In this study, we observed an increased rate of neurological symptoms, particularly in the form of a poorly defined, mild neurocognitive disturbance, often described by patients as dizziness or lightheadedness. There was no apparent dose dependence, as four episodes of this neurocognitive disturbance were documented when aflibercept was administered at 2 mg kg−1, and only one patient reported it in the 4 mg kg−1 cohort. Evaluation of these vague neurological symptoms steered towards the consideration of RPLS, which has been associated with the administration of anti-VEGF agents and/or cisplatin (Ito et al, 1998; Marinella and Markert, 2009; Leighl et al, 2010). However, differences between the symptoms observed in this patient subgroup and the most commonly reported characteristics of RPLS were noted. First, most cases of RPLS reported in the literature have been associated with severe and often acute hypertension; this was not the case in our study. All patients had their BP monitored on a weekly basis. For those who developed these mild neurocognitive symptoms, no significant changes were observed between BP reading before and after the development of symptoms (data not shown). Endothelial dysfunction has been implicated in the pathophysiology of RPLS, and has been observed in other, nontumoral, clinical settings, such as chronic renal failure, nephritis, haemolytic uraemic syndrome, and/or metabolic disturbances (e.g., hypomagnesemia) (Hinchey et al, 1996). Therefore, we further investigated if the development of this cognitive disorder was associated with decreased CrCl, the onset of proteinuria, or the presence of electrolyte abnormalities. All patients who developed neurocognitive symptoms had a normal CrCl at baseline, and no changes were observed in association with the onset of symptoms (data not shown). Second, other potentially serious neurological symptoms (e.g., alteration in mental status, hallucinations, and seizures) are usually present in the development of RPLS. These symptoms were not observed in patients in our study though reports of mild headache and memory impairment were noted in several patients. Finally, abnormalities in MRI, including vasogenic oedema, have been described consistently and are key to diagnosis in patients affected by RPLS (Hinchey et al, 1996). In this phase I study, in those patients who had MRI scans (n=2) after developing neurocognitive symptoms, no MRI abnormalities were noted.

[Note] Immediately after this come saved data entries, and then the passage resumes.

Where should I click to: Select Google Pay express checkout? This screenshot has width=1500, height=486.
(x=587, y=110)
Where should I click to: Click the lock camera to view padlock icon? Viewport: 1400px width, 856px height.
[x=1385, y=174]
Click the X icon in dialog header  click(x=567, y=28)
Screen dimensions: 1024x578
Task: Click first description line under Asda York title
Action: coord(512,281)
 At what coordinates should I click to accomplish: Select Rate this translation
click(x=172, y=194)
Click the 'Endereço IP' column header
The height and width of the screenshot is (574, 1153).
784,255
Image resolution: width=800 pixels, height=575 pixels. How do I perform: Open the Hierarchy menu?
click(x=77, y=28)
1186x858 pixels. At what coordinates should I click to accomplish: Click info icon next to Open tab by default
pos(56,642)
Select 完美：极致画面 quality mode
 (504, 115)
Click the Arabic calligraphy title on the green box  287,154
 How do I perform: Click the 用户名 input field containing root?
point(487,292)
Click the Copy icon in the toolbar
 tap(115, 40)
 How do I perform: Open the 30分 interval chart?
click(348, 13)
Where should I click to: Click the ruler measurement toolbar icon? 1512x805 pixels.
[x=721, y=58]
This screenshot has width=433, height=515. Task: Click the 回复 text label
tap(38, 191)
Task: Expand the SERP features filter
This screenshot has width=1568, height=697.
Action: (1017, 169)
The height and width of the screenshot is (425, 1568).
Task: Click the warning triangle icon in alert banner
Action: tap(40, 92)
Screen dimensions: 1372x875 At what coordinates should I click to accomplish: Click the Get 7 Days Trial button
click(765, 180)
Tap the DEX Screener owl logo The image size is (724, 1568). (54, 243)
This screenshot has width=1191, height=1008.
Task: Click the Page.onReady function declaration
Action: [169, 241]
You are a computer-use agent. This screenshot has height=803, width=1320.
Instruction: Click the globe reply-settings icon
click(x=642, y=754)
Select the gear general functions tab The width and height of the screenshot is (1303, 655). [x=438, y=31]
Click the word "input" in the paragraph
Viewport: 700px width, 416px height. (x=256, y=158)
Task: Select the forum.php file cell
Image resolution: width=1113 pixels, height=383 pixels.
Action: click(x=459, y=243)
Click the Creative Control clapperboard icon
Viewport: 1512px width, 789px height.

Pharmacokinetic analysis showed that trough concentrations of free (unbound) aflibercept were higher than adjusted-bound aflibercept trough concentrations in patients receiving either 4 or 6 mg kg−1 aflibercept. Maintenance of systemic free aflibercept concentration above the adjusted-bound aflibercept trough concentration ensures maintenance of target saturation. As target saturation is thought to parallel clinical efficacy, PK analysis suggests that a dose of 6 mg kg−1 i.v. every 3 weeks has the best chance of clinical efficacy via maintenance of target saturation over the entire dosing interval. With respect to the potential impact of aflibercept administration on pemetrexed concentrations, the systemic concentration of and exposure to pemetrexed were not altered by concomitant administration of aflibercept.

In summary, this study showed that the administration of aflibercept 6 mg kg−1 i.v. every 3 weeks in combination with cisplatin and pemetrexed led to a slightly higher than expected rate of the side effects (mainly increased fatigue) than that observed with the chemotherapy regimen alone. The mild neurocognitive disturbances seen in five patients were investigated and did not suggest RPLS at this stage, but led to a higher level of observation for this toxicity in the phase II study. The phase II study of this regimen was conducted in previously untreated nonsquamous NSCLC (clinicaltrials.gov identifier: NCT00794417) and results will be reported separately, but it is noted that the study was discontinued early owing to a higher than anticipated incidence of RPLS.